* _Some data_:
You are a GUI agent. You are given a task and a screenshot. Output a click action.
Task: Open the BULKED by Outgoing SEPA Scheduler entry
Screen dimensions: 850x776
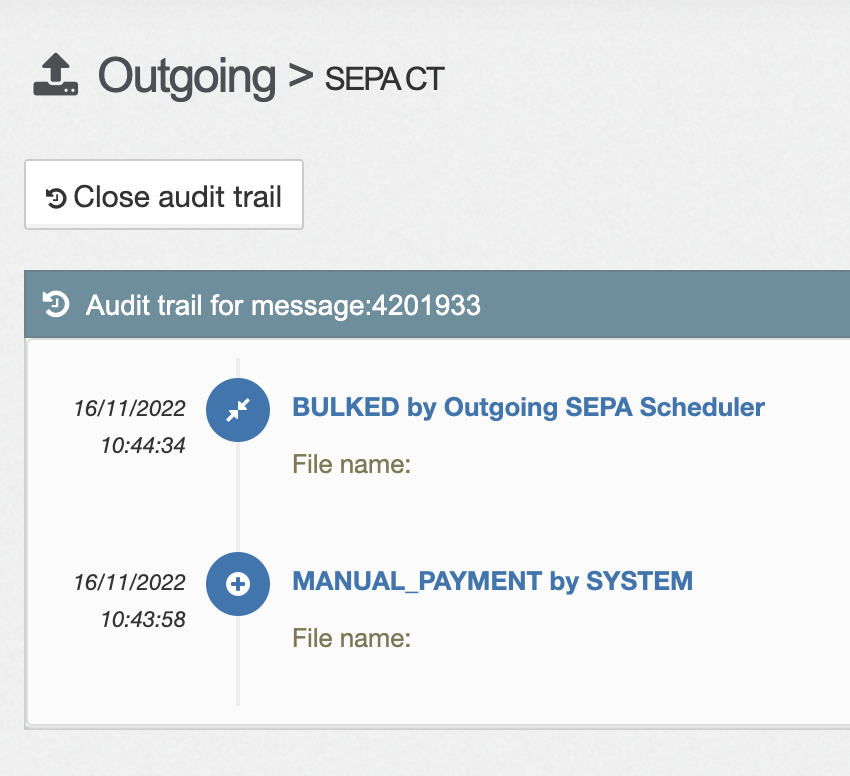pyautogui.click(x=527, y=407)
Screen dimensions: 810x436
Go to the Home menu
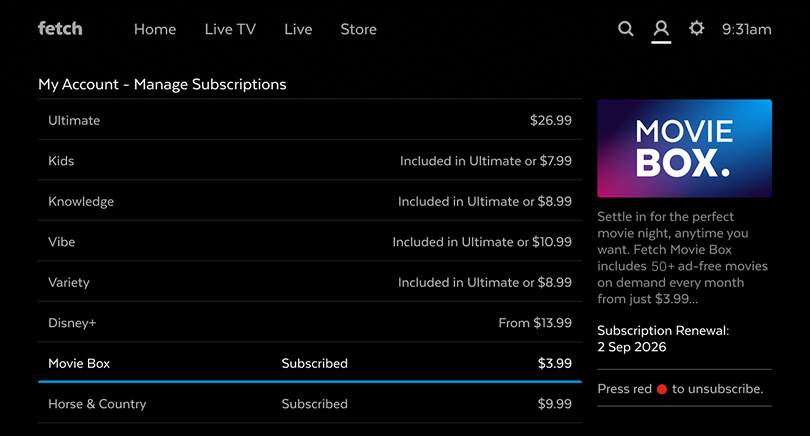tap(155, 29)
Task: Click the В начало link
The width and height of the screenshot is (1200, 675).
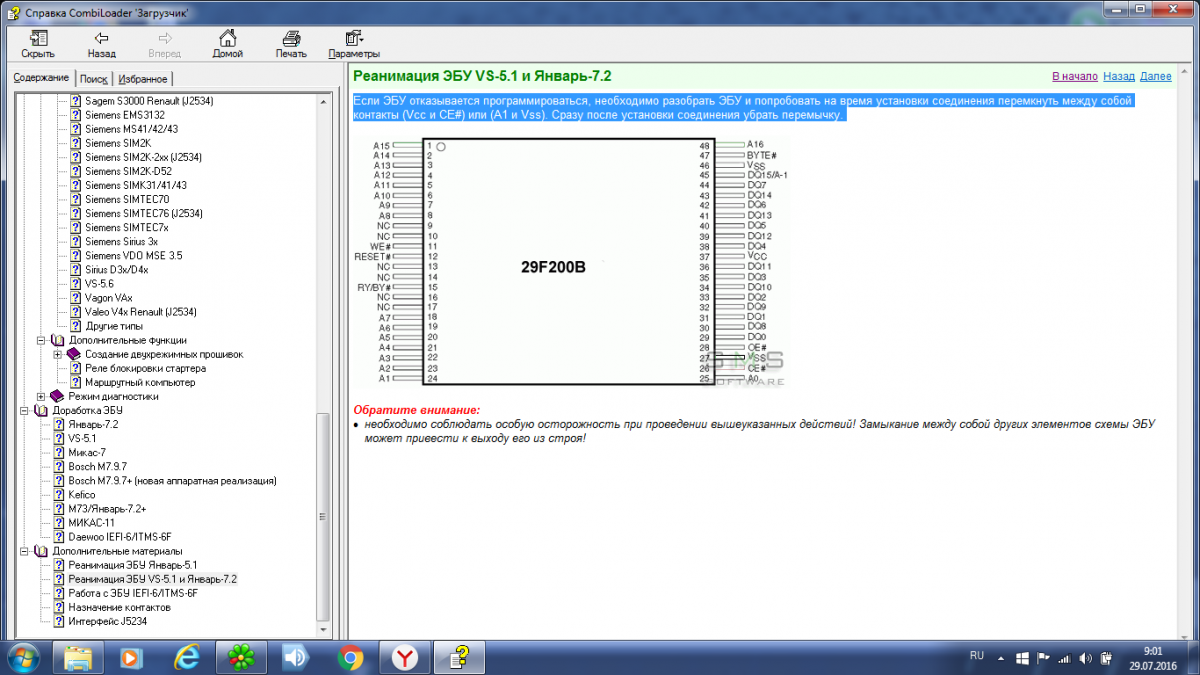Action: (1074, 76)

* _What you are asked to do_: Lay out the data as a JSON list of strings, one string per line and no blank lines, from the line containing "Screen dimensions: 810x436" through the end of the data, inclusive. Leave the pictures out of the answer.

* _Response_:
[
  "Screen dimensions: 810x436",
  "Go to the Home menu",
  "tap(155, 29)",
  "Task: Click the В начало link",
  "The width and height of the screenshot is (1200, 675).",
  "Action: (1074, 76)"
]